This allows the coalition to shout back “You did the same!” and takes the sting out of Labours point.. just as Evil Clegg repeatedly did the other day at Dept PMQs.
No one seems to pick up on the small fact that someone else doing something wrong previously is no justification to do it again.
Imagine if the rioters could have used the same excuse..
I very much hope you’re right.This bill is arrogant in the extreme and assumes that the public are idiots who are so distracted by X Factor and Heat magazine that they won’t notice the decline in their healthcare standards. Labour need to make the point loudly that the Coalition are attempting to insult our intelligence by pushing it through. That now is the time to stop taking the NHS for granted.
Fwiw I wrote to my Labour MP about it the other day, no doubt he is already against the bill but it doesn’t hurt to remind him that his constituents know/care about it.

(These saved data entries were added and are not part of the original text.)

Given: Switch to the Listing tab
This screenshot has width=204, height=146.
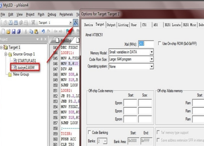Looking at the screenshot, I should [123, 25].
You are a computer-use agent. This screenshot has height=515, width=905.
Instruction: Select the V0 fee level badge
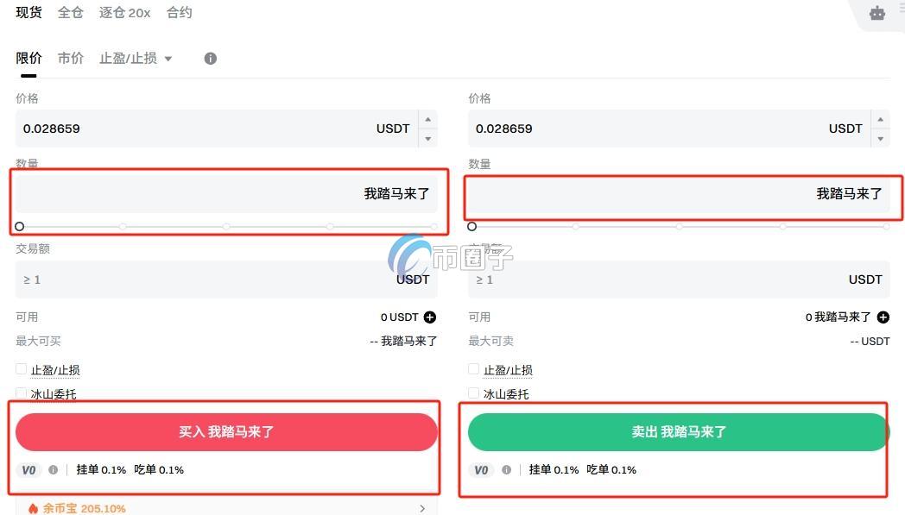(x=29, y=470)
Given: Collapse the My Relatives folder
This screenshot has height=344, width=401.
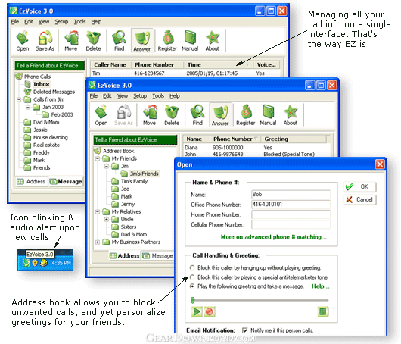Looking at the screenshot, I should [x=98, y=211].
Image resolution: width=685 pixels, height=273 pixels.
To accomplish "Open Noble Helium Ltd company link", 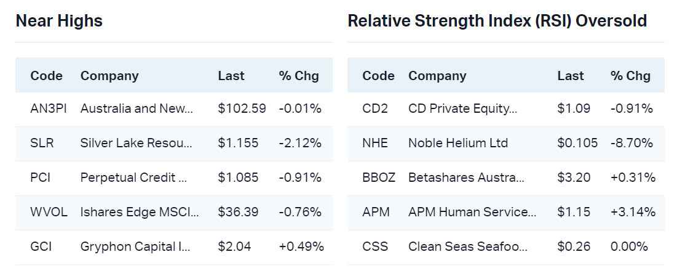I will pyautogui.click(x=458, y=144).
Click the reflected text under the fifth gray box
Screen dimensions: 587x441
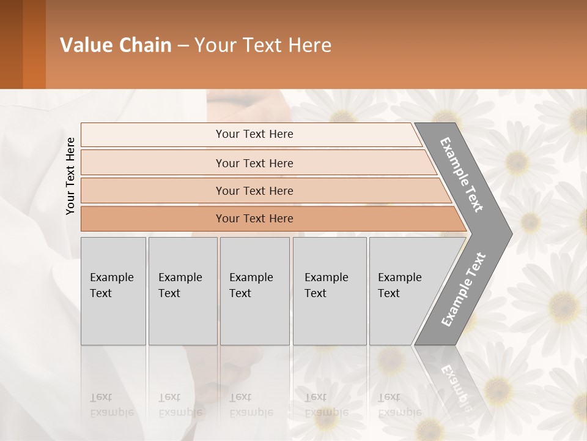(399, 405)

Still waiting for firm commitment from Labour to overturn every aspect of the stupid NHS Bill (and also Welfare Reform Bill). Why do Labour wait to see how the wind is blowing before they decide what there policy is on everything? They are so scared of being seen a for the working class, or for claimants, or for the poor, that they have ended up rudderless and shadowing, mimicking and re-enforcing the Condems.
The Opposition should be promising an Inquiry into how Lansley has acted: instituting reforms before the Act has Royal Assent, twisting the arms of GPs to implement reforms by threatening them with take-over by private companies if they don’t implement reforms ahead of the Royal Assent, railroading MPs to accept the Bill because it has laready been partially implemented.
Its become very obvious now that Cameron doesn’t believe in the bill himself, and nor do many of his colleagues. He is soldiering on with it through a mixture of vanity and weakness. Politically, they believe they can’t afford to admit what a dog’s breakfast Lansley has cooked up, so they’re going to try and push it through anyway.
Now remember that if and when the predicted disasters come to pass. Remember it when the human costs of these “reforms” see the light of day.
The effects of this bill should be hung round the Tories’ necks forever.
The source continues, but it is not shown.